Exercise aim:
Count the lines in the entries below that contain the string "left", treating uppercase and lowercase as different, and reply with only that number.

Data to use:
╔══

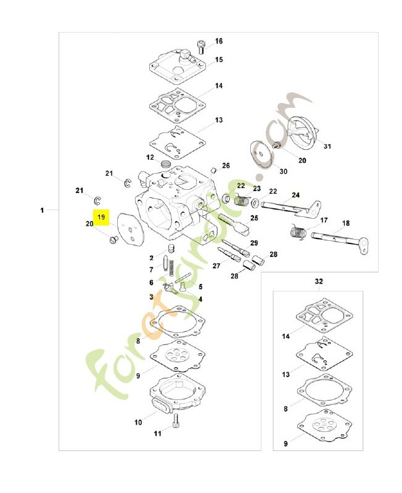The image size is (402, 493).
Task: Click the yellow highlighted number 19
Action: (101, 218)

╚══
╔══

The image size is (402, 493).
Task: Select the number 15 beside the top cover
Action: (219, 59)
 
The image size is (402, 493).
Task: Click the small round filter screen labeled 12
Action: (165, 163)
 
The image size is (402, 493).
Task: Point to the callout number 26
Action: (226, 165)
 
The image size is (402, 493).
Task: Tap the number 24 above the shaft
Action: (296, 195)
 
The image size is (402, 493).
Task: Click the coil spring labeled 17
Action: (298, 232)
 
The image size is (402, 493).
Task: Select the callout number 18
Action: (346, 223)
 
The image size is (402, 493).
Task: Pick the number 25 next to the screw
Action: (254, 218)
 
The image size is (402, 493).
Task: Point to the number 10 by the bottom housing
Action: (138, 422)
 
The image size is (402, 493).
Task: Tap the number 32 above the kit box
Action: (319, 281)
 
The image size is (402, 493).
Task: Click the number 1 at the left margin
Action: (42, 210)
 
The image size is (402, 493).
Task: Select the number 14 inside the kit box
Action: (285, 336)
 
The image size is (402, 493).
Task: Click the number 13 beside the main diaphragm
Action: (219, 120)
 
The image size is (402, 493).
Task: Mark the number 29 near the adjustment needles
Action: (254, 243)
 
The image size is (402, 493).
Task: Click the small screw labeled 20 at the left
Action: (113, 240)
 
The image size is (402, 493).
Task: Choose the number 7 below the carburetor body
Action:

╚══

Response:
2